I can see inside your heads right now.  You’re wondering “What the?!”  He’s making this up.  No, I’m not making it up.  If I hadn’t just seen trophy deer management at its pinnacle of wealthy perfection I wouldn’t have believed it either.  I learned that there are people out there, extremely wealthy people who want what they want and aren’t afraid to spend the big money to get what they want.  This landowner wanted to speed up the process of correcting his herd ratio by hiring the Predator and his company to get a certain result quickly and that they did!  I didn’t get to interview or speak with the landowner personally but I learned from the Predator that he spent over $600,000 buying genetically superior “buck stock” from deer farms and then introduced these animals onto his property to spread the genetics.

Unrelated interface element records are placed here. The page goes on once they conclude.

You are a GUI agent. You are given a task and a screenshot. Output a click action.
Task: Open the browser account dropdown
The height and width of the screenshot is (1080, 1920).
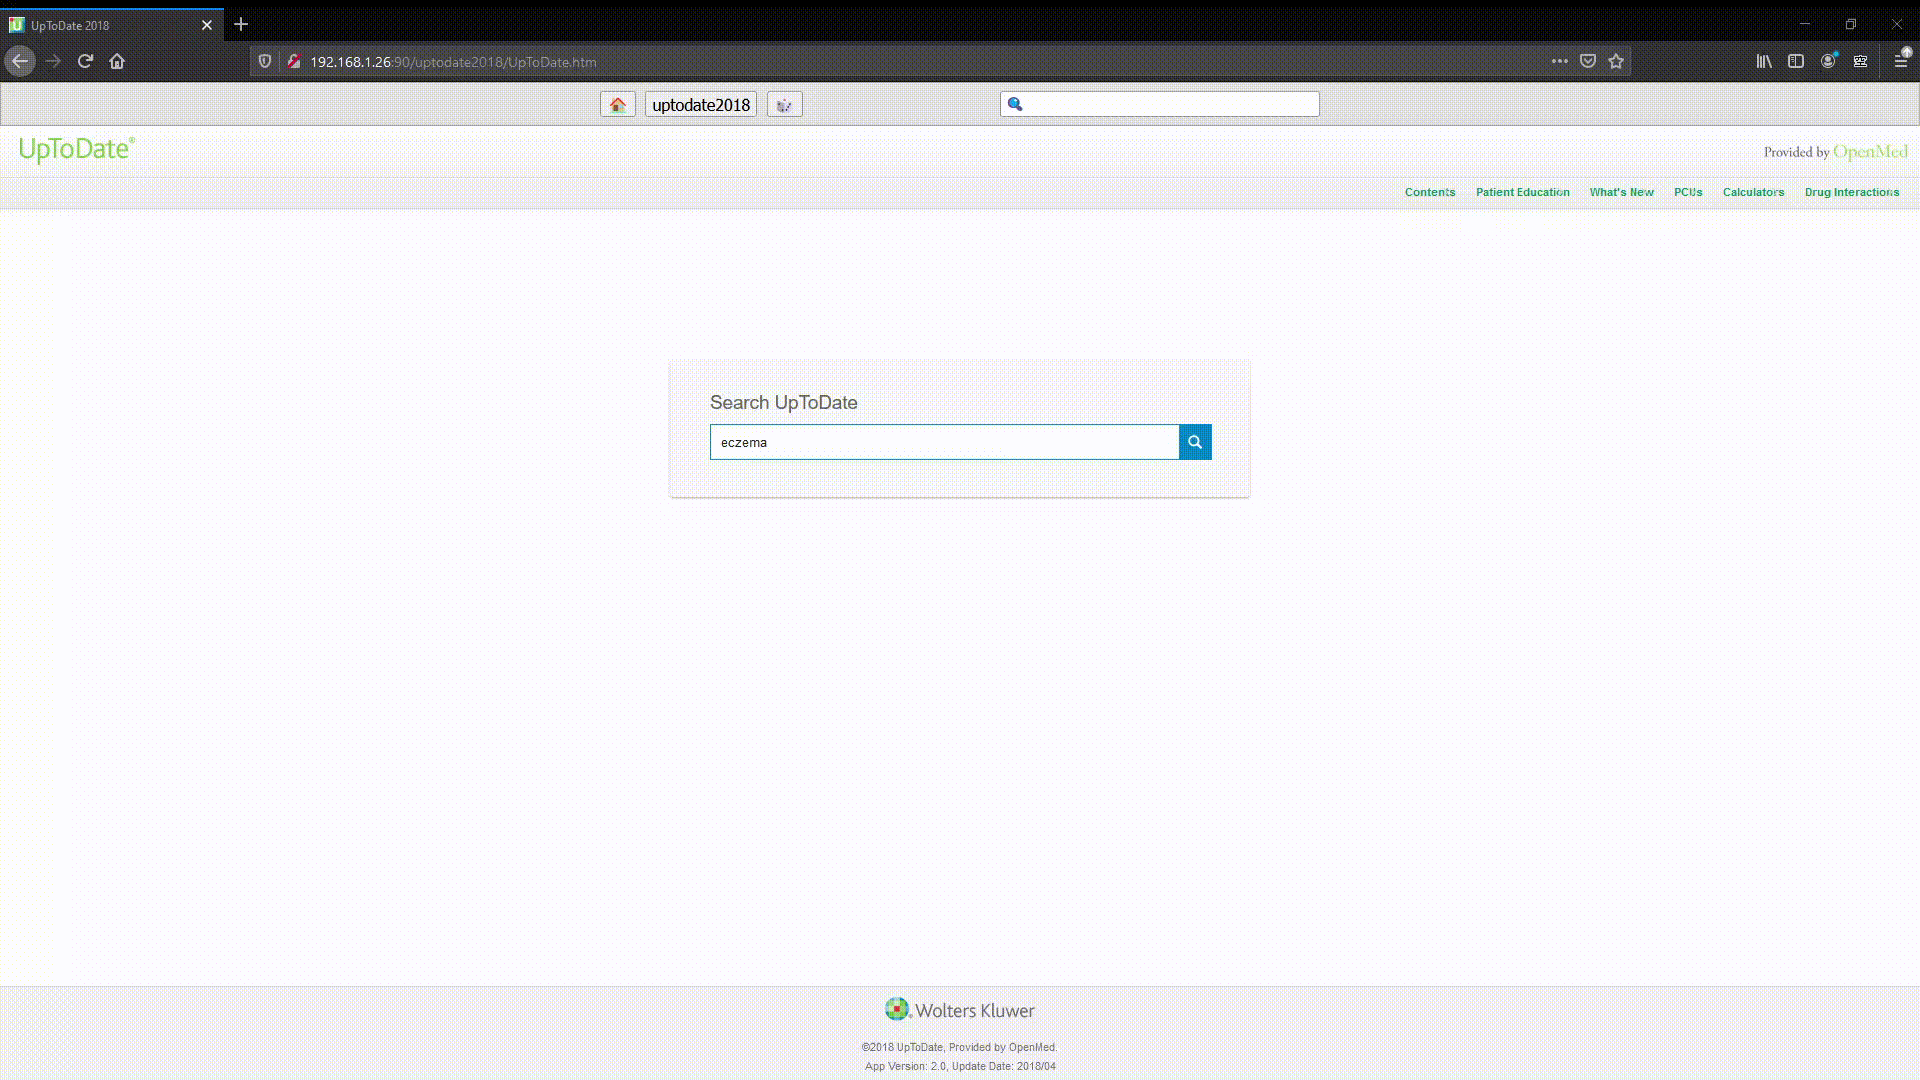1829,61
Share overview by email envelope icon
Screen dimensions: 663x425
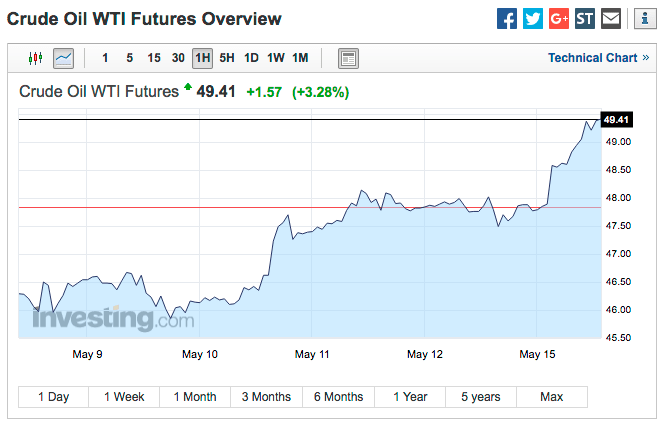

If I could mention the Predators name you would be shocked.  90% of you would know the name instantly and be utterly amazed at the secret and separate lives he lives.  One minute he’s on hunting shows we all watch, the next he’s appearing at trade shows and then we see his face in print ads endorsing hunting products.  What many will never know is the Predator is the ultimate predator in that he owns a company specializing in the mass execution of deer on scales none of us can possibly conceive.  His business is booked through 2012 and is international in scope.

Remember this from the first part? “My belief is man is a predator.  Man has always been a predator and always will be.  We can dress it up and say we’re hunters.  We can use words like “harvest” and “cull” but what we are is killers.  We are predators just as surely as a coyote or a wolf.  We live in modern villages and we talk all about political correctness and heady topics like Democrat vs. Republican, global warming  and world economies but when get geared up and go into their zone something happens to our brains that is a base human instinct we haven’t completely left behind.  We head out to kill.” 

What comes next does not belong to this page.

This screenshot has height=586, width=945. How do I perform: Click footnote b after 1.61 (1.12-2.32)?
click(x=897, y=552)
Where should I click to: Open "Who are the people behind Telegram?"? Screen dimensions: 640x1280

Long pause …. “And when we do kill we have to depersonalize what we’re doing.   A predator doesn’t rationalize and if we did, at the moment of truth nothing would get killed.  Face it.  None of us really needs that meat to survive like primitive man so why do we hunt if not to satisfy an ancient predatory instinct not extinguished?”

So, I ask … If you could buy venison tenderloin in your local supermarket meat counter would you give up hunting?